Text and element pointing records =
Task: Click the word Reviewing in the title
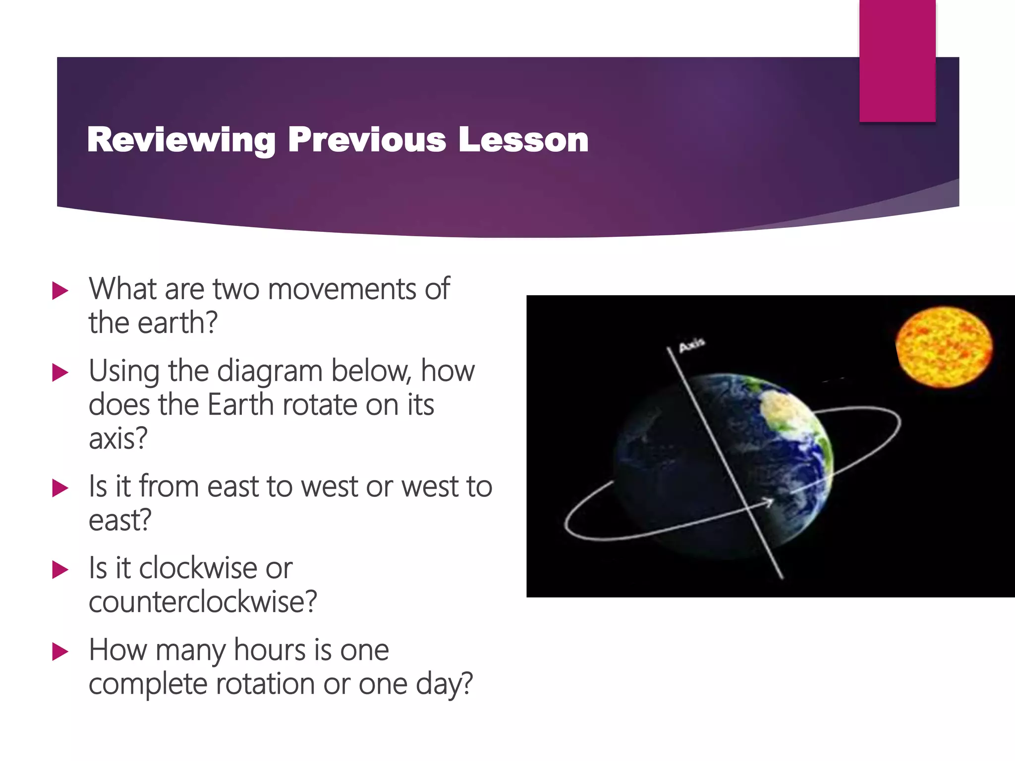tap(181, 140)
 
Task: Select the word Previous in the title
tap(367, 140)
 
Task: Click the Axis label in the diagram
tap(691, 345)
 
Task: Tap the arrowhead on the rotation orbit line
tap(768, 502)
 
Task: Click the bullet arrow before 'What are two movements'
tap(60, 291)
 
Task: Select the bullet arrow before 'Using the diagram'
tap(60, 373)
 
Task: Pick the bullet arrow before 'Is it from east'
tap(60, 489)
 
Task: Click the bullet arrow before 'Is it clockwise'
tap(60, 570)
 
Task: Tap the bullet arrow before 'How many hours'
tap(60, 652)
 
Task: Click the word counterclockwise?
tap(202, 602)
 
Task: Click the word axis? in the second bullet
tap(118, 438)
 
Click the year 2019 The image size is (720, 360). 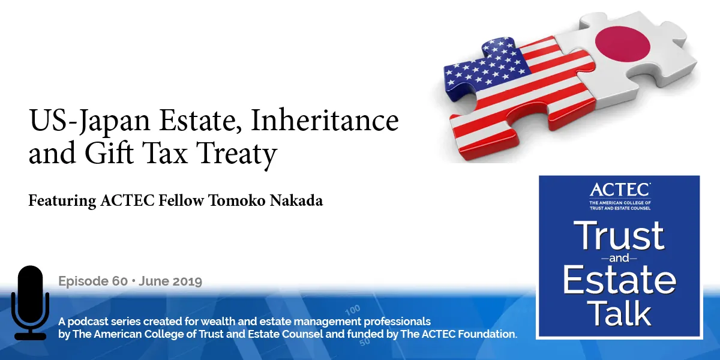[185, 281]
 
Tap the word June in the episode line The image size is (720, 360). [154, 281]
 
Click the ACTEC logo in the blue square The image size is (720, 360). [620, 190]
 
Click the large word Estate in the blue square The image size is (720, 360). [620, 280]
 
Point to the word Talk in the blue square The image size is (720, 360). [620, 314]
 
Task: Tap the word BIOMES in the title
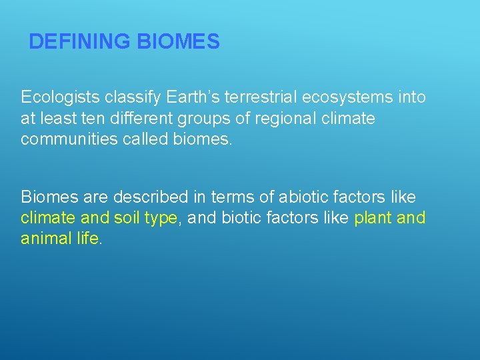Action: coord(178,42)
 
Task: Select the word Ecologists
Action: coord(60,97)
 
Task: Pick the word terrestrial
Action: coord(257,97)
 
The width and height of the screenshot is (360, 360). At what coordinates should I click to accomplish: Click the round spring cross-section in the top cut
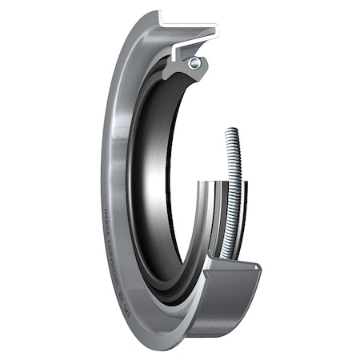point(194,62)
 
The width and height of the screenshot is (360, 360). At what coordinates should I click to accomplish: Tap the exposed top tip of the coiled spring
point(234,131)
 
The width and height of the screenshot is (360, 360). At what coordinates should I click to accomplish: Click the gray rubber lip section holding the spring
point(184,70)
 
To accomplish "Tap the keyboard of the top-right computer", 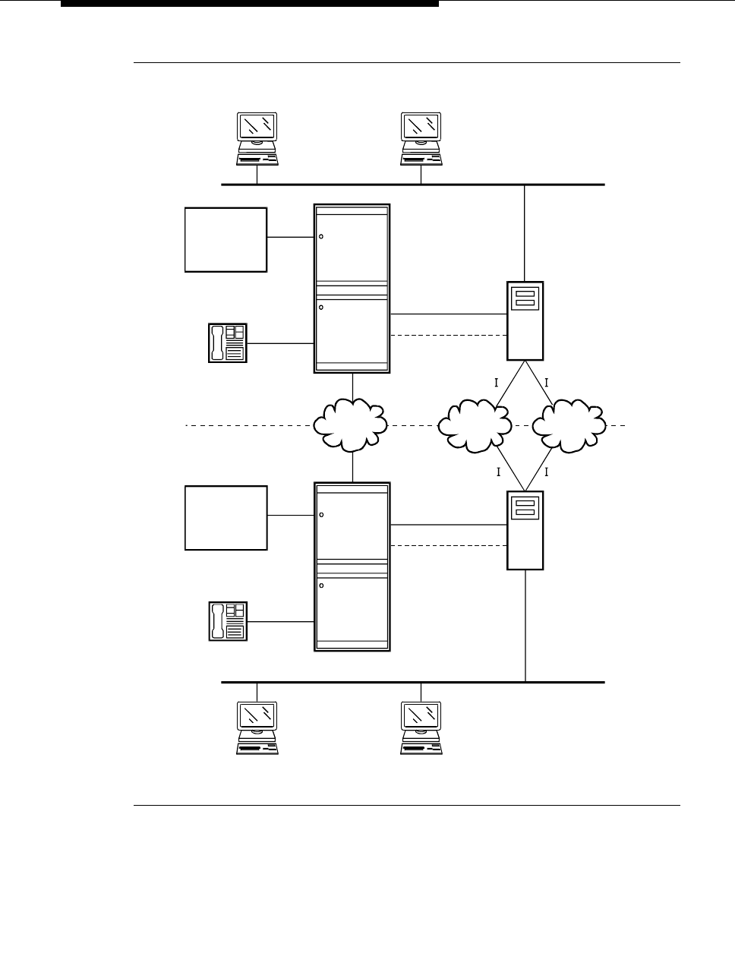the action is coord(421,159).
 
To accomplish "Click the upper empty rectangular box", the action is coord(226,239).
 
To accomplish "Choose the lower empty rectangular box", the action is coord(226,518).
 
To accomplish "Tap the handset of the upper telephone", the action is coord(217,342).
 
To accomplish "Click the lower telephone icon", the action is coord(228,620).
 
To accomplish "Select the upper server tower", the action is coord(525,320).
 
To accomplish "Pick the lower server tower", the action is coord(525,530).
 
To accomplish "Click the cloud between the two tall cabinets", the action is coord(352,425).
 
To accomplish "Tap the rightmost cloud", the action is coord(569,425).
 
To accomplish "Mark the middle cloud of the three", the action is coord(475,425).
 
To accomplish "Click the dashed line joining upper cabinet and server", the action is coord(448,335).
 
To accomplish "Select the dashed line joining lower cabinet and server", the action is coord(448,545).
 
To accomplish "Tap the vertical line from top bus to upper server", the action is coord(525,232).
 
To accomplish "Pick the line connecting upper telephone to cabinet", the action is coord(280,343).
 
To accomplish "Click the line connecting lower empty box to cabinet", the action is coord(291,516).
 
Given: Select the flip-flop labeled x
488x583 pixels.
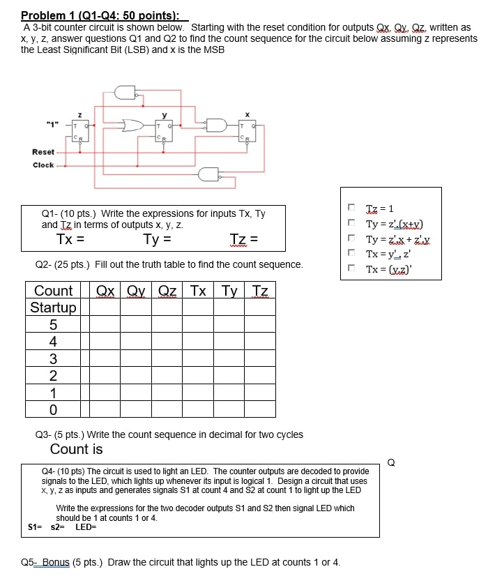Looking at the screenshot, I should click(x=247, y=131).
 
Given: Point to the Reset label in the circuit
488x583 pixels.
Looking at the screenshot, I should click(x=43, y=152).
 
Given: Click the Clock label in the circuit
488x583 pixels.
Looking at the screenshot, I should click(x=43, y=165).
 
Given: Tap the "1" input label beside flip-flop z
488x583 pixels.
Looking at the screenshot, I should click(x=52, y=125).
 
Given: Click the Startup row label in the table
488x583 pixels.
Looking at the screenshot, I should click(x=53, y=308).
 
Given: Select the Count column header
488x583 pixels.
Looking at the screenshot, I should click(x=53, y=291).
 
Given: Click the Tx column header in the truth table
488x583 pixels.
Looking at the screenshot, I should click(x=198, y=291).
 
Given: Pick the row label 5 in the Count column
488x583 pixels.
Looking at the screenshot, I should click(x=53, y=324).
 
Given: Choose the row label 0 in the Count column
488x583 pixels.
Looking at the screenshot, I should click(x=53, y=408).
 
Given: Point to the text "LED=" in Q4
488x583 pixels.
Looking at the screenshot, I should click(x=86, y=527).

TASK TO COMPLETE =
Can you rewrite the material from the line containing "the coiled spring" down to the line containing "point(184,70)", changing "exposed" to "visible" and keeping everything else the same?

THE SOLUTION =
The width and height of the screenshot is (360, 360). At what coordinates should I click to accomplish: Tap the visible top tip of the coiled spring
point(234,131)
 
The width and height of the screenshot is (360, 360). At what coordinates should I click to accomplish: Click the gray rubber lip section holding the spring
point(184,70)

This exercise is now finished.